- Location: Forsyth County, Georgia
- Established: 1938
- Branches: 5

Collection
- Size: 441,639 (2020)

Access and use
- Circulation: 2,331,969 (2020)
- Population served: 252,507 (2020)
- Members: 80,824 (2020)

Other information
- Budget: $6,768,303 (2017)
- Director: Adrianne Junius
- Website: https://www.forsythpl.org

= Forsyth County Public Library =

The Forsyth County Public Library (FCPL) is a consortium of five public libraries in Forsyth County, Georgia, United States. Four branches are located in the county seat of Cumming and one branch is located in Alpharetta.

The Forsyth County Public Library as of 2015 had the highest circulation per capita in the state of Georgia. The Sharon Forks branch was recognized as the busiest library in the state, with a circulation of over one million materials.

==History==
===Early years: Gwinnett–Forsyth Regional Library===
The first library in Forsyth County was run out of the home of Laura Hockenhull, who at the time owned a private library and decided to open it up to the public. By 1938 the Works Progress Administration (WPA) of Forsyth opened the first formal county library with a collection of just over 600 volumes. With funding from the WPA, this collection of books was housed throughout the county, largely on a bookmobile that covered 20 routes through the county.

In 1956, in an effort to consolidate resources, Forsyth and Gwinnett County created a joint library system named the Gwinnett–Forsyth Regional Library System. Their partnership drastically increased the number of volumes available in the system as Gwinnett County housed a half-dozen library locations while the Forsyth library collections were spread out among various buildings.

Finally, in 1966 a formal location for library use was constructed in Forsyth County. Funding came from the federal Library Services and Construction Act, allowing for a centralized location for most of the county's books. By this time, due to the county's proximity to Atlanta, the population in Forsyth and nearby counties was booming. A bond referendum, passed in 1988, allocated $2.1 million for the improvement of the county libraries, and the state of Georgia matched this with a $2 million grant for construction of a new building which opened in 1992.

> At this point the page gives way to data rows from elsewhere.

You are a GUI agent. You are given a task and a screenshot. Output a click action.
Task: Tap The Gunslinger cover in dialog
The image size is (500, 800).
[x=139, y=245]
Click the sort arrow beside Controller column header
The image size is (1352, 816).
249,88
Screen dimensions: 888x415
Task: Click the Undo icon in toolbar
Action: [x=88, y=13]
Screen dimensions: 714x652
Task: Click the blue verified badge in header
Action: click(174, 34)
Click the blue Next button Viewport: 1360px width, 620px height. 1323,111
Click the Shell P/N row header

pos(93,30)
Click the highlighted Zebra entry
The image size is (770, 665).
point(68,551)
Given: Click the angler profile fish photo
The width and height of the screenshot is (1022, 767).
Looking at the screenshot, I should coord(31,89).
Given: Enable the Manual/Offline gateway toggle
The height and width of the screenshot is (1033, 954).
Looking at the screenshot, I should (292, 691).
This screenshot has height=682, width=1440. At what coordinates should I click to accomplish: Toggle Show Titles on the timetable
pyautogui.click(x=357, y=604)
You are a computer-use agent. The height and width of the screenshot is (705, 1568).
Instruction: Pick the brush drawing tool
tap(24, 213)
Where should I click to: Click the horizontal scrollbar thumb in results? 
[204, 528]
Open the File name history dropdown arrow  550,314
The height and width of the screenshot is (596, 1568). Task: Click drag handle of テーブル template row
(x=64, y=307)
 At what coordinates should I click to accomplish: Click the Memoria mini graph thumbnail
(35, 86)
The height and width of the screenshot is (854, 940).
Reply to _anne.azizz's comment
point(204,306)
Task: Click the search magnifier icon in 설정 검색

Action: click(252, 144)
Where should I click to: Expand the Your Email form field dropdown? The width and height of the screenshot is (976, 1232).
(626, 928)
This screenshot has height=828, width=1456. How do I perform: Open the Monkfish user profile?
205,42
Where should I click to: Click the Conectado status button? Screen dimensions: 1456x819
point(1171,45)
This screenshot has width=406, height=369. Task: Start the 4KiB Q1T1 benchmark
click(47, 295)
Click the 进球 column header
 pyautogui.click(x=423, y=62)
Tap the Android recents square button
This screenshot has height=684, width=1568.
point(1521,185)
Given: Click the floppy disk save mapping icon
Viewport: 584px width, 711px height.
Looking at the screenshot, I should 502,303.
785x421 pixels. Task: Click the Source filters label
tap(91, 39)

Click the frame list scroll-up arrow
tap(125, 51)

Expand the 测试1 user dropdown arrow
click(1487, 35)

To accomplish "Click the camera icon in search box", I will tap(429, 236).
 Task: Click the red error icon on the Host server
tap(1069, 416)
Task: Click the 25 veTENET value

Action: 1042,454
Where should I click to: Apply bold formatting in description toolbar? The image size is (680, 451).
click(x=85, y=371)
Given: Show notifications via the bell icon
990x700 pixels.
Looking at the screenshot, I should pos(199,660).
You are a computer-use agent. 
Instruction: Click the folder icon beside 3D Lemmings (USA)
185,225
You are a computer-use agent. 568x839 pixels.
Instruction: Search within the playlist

In 1995, Gwinnett County decided to dissolve the Gwinnett–Forsyth Regional Library System as their population and accommodations had grown to a point of independence.

===Forsyth County Public Library===
The following year, 1996, as a response to the split from Gwinnett county, Forsyth county passed a special-purpose local-option sales tax (SPLOST) in order to raise funds to build a new library branch. This was repeated in 1998 to open the Sharon Forks Branch in 2000.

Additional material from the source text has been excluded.